### PROBLEM DESCRIPTION
Please return all lines in the listing holding the word "marker".
————————
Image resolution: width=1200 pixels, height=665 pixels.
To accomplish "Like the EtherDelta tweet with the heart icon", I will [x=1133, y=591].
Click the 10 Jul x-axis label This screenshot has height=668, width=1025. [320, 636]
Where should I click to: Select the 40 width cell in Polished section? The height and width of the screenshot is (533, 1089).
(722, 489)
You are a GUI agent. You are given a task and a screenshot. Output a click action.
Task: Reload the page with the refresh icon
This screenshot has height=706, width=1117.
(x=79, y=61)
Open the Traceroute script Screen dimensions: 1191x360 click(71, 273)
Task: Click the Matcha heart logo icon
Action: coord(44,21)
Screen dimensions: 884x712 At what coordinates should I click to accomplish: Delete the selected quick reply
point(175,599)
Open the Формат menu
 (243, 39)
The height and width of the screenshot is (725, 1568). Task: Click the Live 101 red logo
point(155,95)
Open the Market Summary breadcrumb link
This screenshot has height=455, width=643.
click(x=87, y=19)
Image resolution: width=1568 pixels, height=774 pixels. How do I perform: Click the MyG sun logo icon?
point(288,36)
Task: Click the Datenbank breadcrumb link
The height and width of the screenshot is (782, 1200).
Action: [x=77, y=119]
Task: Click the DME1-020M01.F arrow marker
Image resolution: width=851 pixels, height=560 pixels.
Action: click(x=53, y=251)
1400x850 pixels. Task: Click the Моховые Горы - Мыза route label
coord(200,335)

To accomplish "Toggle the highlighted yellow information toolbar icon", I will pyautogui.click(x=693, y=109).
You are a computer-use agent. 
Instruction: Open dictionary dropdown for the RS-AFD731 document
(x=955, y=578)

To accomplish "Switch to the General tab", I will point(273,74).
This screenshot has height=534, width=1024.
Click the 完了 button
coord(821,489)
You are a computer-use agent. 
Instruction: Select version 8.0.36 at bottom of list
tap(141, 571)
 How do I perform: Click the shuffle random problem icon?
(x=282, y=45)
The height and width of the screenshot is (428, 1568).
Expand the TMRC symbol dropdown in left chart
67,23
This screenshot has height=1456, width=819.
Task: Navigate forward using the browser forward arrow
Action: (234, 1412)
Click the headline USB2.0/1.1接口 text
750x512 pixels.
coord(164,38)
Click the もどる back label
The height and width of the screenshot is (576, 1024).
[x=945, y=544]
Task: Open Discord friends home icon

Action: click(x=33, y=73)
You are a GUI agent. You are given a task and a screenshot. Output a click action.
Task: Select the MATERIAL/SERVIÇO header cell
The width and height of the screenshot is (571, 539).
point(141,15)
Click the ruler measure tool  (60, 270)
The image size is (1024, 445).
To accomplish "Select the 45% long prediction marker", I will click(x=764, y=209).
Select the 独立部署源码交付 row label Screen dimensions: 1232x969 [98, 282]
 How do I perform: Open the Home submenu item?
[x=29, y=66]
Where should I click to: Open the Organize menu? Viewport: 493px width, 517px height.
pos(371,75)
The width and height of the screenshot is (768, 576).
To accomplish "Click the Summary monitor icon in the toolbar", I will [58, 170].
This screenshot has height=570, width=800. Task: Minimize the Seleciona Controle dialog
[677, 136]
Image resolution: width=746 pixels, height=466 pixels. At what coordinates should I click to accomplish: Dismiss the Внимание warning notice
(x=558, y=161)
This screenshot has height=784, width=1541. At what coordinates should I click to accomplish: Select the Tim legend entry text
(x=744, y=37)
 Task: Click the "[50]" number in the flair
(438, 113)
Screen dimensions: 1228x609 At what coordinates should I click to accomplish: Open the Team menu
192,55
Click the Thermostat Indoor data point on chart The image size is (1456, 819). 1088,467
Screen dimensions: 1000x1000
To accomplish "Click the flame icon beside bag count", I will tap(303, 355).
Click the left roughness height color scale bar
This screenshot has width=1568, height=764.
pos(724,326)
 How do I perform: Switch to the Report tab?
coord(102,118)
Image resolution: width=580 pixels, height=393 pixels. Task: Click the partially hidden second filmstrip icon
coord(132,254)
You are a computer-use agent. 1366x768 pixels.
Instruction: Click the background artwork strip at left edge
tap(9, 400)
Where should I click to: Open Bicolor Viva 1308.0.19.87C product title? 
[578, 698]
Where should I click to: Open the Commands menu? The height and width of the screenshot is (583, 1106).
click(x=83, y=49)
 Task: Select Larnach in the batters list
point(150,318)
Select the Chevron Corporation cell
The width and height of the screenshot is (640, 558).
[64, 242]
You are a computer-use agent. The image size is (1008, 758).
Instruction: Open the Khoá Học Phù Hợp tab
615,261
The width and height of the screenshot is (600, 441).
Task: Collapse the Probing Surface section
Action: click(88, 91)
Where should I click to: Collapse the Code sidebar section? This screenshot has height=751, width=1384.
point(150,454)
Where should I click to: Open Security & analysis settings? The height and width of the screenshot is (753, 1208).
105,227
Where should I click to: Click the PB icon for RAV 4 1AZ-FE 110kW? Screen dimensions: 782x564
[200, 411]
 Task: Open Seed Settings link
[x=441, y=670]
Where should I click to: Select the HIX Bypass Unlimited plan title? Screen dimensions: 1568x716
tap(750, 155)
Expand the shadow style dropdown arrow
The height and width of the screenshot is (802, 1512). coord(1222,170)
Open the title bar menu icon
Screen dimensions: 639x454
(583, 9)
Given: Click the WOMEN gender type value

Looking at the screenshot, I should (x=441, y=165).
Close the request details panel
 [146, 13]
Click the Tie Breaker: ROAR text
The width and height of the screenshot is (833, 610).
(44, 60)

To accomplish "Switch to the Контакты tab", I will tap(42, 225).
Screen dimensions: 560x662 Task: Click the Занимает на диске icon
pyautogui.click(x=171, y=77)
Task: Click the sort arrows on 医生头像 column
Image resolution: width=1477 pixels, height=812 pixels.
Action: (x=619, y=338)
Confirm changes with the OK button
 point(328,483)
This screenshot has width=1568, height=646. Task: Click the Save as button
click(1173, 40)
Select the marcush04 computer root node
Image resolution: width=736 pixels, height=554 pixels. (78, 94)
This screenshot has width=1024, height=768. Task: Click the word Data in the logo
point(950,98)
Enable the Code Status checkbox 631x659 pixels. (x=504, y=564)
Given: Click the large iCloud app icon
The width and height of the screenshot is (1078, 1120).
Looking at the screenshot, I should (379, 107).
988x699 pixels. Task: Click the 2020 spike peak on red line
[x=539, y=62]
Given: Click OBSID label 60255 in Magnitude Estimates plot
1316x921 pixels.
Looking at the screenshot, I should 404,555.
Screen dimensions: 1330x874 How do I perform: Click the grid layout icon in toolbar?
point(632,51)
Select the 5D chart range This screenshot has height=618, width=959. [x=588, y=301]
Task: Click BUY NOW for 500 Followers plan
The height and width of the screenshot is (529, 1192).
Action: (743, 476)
————————
### REPLY TO THE TASK
Task: Click the DME1-020M01.F arrow marker
To accomplish "Select the 45% long prediction marker", I will click(x=764, y=209).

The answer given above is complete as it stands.